MATERIALS PROVIDED:
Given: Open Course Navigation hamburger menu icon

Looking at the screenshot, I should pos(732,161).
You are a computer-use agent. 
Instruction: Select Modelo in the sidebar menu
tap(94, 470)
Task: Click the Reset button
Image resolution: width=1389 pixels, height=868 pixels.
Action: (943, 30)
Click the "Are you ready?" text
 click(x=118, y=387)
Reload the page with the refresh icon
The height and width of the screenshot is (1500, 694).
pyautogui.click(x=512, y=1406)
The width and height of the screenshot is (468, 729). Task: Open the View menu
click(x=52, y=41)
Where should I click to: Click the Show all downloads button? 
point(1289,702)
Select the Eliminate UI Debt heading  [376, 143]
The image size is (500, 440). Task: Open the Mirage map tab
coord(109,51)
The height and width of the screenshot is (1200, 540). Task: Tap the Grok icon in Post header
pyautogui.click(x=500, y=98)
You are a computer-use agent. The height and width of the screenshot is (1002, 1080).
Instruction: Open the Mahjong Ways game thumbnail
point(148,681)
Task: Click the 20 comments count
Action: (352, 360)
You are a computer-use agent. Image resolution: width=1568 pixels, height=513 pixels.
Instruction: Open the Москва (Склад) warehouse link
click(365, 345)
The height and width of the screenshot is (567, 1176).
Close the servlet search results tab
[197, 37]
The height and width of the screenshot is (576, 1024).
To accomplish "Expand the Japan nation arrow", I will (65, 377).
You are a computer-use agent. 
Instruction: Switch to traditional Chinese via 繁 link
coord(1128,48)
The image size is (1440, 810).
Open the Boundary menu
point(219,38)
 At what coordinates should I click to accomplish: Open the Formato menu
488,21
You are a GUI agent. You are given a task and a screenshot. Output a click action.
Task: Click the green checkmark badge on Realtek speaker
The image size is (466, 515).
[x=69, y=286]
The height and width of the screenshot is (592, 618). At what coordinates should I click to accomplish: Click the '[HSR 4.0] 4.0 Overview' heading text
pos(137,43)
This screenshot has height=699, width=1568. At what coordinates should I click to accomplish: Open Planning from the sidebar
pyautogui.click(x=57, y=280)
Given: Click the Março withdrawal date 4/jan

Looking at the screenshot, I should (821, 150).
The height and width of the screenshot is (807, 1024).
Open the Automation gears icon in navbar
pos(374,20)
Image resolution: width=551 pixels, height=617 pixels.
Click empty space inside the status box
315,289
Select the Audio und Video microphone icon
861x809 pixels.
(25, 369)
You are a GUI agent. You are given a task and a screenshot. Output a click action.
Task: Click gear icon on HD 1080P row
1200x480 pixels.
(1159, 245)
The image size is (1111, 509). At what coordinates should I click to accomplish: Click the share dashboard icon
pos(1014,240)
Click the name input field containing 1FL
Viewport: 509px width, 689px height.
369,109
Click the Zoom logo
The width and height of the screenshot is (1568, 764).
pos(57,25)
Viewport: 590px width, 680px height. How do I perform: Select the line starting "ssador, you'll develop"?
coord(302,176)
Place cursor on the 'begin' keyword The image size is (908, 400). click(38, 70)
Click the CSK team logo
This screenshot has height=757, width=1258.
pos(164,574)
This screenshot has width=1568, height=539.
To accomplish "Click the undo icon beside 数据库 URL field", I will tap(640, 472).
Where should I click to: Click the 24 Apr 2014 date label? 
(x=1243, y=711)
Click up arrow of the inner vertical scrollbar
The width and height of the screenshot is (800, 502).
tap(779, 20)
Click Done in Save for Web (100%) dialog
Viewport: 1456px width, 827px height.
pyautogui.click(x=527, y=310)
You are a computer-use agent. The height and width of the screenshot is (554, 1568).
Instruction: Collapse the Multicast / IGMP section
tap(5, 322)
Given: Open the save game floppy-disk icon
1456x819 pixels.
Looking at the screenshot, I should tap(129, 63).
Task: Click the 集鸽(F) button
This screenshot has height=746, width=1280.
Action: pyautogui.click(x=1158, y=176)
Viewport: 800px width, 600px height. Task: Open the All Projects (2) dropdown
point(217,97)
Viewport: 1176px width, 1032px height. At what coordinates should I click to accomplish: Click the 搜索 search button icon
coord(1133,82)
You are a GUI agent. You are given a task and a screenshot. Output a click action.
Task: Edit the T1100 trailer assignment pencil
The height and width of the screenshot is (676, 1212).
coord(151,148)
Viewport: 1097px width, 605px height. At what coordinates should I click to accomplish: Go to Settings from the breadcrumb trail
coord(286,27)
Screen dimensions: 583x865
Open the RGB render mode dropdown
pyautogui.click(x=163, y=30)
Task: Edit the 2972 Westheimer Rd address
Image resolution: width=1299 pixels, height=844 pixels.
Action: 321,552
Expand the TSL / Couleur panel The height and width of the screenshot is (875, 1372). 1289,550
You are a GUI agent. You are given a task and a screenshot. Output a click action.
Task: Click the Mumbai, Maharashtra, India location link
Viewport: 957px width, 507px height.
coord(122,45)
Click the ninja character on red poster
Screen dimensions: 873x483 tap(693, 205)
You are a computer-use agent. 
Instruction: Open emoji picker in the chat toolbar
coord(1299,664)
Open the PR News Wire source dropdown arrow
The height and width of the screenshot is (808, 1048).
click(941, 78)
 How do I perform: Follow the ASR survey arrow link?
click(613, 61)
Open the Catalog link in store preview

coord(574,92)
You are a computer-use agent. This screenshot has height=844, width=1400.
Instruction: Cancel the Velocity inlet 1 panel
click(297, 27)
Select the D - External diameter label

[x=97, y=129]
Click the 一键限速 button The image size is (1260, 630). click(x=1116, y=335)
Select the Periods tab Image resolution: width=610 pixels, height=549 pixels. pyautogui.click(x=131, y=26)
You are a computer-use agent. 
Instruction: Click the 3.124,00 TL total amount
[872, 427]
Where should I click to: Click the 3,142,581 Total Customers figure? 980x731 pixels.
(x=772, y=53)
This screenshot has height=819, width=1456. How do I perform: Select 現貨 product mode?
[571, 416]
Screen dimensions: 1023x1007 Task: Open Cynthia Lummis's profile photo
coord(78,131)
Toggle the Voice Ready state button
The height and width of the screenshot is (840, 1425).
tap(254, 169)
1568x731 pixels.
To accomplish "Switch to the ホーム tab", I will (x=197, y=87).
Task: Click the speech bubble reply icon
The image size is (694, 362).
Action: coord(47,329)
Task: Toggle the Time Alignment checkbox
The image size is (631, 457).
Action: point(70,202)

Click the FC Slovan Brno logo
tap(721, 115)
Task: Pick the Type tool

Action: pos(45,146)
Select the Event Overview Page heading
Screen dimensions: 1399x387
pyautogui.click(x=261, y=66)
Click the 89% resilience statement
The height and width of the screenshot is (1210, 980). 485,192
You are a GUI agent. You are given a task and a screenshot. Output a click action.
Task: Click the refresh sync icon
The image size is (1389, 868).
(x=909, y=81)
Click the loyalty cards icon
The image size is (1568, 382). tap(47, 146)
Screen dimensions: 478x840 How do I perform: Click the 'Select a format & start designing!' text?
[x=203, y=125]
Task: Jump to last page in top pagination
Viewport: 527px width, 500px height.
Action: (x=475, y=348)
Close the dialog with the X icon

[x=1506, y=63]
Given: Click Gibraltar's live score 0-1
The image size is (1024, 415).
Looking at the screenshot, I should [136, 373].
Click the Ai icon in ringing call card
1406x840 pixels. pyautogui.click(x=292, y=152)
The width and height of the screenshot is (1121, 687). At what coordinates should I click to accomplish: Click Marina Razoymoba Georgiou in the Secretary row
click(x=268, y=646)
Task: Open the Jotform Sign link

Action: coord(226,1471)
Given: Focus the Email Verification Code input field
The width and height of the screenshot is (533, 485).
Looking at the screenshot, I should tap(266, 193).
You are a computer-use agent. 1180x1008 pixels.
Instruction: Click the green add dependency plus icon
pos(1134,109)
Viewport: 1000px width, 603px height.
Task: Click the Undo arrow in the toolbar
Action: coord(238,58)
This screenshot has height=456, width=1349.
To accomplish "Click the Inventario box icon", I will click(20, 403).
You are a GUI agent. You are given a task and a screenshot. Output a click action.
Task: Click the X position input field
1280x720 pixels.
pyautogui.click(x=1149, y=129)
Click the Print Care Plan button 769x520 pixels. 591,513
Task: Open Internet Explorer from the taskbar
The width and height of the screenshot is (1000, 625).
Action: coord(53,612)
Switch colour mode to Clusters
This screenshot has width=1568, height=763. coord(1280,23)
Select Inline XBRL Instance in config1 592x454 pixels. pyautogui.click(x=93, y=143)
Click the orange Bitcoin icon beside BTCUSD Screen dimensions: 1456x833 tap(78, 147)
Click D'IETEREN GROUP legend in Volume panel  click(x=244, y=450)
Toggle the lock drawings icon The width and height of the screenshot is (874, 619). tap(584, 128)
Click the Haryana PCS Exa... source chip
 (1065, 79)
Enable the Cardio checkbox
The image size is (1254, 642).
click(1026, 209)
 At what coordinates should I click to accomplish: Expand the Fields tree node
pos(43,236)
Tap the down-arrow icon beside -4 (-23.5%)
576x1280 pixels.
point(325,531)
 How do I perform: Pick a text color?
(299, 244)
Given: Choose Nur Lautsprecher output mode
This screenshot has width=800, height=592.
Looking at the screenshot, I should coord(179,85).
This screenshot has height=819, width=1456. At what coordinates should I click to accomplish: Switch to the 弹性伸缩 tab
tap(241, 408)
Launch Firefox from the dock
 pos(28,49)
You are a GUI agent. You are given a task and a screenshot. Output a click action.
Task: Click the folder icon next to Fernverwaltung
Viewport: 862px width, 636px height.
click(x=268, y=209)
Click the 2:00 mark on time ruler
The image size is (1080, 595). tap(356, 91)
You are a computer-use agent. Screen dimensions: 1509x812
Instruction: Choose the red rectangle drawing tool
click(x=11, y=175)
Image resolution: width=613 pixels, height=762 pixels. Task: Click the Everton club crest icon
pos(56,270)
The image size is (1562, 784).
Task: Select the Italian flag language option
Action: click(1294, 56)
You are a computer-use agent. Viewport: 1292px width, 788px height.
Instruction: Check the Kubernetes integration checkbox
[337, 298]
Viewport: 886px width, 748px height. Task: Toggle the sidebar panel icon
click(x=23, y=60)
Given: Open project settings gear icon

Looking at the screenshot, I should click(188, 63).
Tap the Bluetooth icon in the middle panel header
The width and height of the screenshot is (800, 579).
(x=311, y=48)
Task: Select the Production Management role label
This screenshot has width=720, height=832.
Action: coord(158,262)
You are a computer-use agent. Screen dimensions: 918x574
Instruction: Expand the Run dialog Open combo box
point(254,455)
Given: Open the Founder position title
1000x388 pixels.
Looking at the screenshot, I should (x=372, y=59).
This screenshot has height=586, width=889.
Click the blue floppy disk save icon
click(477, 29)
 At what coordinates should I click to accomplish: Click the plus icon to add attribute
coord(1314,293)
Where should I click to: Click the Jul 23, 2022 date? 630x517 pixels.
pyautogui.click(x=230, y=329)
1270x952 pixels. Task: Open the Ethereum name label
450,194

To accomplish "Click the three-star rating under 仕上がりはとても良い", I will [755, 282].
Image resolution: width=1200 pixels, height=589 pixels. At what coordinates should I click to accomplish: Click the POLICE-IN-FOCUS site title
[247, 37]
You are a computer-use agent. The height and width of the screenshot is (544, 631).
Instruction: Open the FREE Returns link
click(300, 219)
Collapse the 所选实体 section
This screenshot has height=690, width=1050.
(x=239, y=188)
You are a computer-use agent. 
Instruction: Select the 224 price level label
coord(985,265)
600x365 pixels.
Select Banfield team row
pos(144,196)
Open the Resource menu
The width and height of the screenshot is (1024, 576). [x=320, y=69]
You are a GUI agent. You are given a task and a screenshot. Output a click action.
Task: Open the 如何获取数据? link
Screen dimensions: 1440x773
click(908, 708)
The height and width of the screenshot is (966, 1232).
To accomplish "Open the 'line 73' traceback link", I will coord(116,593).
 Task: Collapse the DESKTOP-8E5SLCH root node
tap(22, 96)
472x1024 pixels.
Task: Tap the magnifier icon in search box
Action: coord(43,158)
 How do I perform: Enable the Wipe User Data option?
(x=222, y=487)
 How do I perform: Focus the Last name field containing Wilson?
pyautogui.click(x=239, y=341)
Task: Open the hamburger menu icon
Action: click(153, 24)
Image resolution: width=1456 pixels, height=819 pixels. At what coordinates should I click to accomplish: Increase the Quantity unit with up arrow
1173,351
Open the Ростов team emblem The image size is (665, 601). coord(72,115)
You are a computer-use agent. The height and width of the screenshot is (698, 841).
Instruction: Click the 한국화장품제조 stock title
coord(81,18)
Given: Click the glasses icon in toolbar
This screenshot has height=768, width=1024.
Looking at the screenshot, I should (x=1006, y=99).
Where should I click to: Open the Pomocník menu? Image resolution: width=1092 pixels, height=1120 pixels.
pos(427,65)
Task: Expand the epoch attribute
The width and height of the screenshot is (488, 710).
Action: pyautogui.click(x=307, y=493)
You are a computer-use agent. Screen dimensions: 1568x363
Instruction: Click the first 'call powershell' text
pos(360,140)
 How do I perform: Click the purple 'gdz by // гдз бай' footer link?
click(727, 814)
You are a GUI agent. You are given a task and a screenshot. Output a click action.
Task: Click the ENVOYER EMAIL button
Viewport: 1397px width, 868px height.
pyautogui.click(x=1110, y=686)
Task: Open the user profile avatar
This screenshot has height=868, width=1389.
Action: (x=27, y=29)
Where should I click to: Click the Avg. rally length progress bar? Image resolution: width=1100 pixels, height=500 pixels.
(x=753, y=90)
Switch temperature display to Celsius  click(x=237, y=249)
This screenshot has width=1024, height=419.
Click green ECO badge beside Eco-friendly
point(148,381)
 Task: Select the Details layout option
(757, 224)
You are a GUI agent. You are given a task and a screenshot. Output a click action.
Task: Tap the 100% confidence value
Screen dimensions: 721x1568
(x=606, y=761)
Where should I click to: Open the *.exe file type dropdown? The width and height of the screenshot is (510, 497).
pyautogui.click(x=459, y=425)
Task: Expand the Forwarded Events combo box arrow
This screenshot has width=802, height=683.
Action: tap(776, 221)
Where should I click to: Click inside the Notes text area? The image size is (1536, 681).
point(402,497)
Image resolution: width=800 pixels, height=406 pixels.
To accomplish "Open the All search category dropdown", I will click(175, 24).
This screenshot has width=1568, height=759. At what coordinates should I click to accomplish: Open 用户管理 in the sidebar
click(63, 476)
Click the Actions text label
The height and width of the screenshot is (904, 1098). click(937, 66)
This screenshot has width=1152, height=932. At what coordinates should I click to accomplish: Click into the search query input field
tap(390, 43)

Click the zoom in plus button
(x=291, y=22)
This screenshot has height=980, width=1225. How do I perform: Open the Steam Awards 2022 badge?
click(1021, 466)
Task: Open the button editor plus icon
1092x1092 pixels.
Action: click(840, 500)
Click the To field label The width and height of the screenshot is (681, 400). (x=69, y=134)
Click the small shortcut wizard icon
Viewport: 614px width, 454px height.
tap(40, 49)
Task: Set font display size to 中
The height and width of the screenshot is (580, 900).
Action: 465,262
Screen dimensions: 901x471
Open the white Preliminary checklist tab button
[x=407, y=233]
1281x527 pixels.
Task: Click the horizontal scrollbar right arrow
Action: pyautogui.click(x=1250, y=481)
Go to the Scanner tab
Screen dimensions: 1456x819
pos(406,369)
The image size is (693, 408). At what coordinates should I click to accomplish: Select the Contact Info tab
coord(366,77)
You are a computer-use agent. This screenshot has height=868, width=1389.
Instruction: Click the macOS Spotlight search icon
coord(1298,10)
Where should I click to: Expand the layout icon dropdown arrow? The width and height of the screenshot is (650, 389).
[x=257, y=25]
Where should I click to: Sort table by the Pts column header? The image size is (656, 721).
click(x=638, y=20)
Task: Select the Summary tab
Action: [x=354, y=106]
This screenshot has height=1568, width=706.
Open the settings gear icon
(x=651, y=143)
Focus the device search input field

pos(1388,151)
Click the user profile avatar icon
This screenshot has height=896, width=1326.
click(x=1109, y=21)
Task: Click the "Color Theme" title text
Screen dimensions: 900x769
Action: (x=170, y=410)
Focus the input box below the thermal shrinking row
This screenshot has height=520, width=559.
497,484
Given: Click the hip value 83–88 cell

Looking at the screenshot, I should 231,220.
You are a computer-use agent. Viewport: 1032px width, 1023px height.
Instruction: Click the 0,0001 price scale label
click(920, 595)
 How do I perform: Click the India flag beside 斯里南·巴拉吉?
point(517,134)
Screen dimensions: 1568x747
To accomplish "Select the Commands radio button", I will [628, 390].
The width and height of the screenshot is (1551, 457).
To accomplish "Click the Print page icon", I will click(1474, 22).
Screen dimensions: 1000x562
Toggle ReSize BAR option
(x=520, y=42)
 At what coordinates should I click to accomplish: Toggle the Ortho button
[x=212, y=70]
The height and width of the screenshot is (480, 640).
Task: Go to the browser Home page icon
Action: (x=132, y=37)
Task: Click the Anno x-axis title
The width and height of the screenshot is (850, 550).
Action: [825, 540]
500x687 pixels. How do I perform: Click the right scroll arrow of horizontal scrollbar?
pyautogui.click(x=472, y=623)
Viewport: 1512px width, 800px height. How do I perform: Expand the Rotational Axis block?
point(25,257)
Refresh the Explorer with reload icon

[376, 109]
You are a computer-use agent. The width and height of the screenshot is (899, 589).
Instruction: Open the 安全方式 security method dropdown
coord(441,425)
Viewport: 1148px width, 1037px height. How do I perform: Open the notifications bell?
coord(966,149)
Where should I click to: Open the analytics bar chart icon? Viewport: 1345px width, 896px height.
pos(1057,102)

EXERCISE PROMPT: Take everything in the entries above from the line containing "The height and width of the screenshot is (576, 1024)." down to the line containing "pos(374,20)", both ends included, and arrange it as a numbered list, one line per item, with blank lines dropped.

FINAL RESULT:
1. The height and width of the screenshot is (576, 1024).
2. To accomplish "Expand the Japan nation arrow", I will (65, 377).
3. You are a computer-use agent. 
4. Instruction: Switch to traditional Chinese via 繁 link
5. coord(1128,48)
6. The image size is (1440, 810).
7. Open the Boundary menu
8. point(219,38)
9.  At what coordinates should I click to accomplish: Open the Formato menu
10. 488,21
11. You are a GUI agent. You are given a task and a screenshot. Output a click action.
12. Task: Click the green checkmark badge on Realtek speaker
13. The image size is (466, 515).
14. [x=69, y=286]
15. The height and width of the screenshot is (592, 618). At what coordinates should I click to accomplish: Click the '[HSR 4.0] 4.0 Overview' heading text
16. pos(137,43)
17. This screenshot has height=699, width=1568. At what coordinates should I click to accomplish: Open Planning from the sidebar
18. pyautogui.click(x=57, y=280)
19. Given: Click the Março withdrawal date 4/jan
20. Looking at the screenshot, I should (821, 150).
21. The height and width of the screenshot is (807, 1024).
22. Open the Automation gears icon in navbar
23. pos(374,20)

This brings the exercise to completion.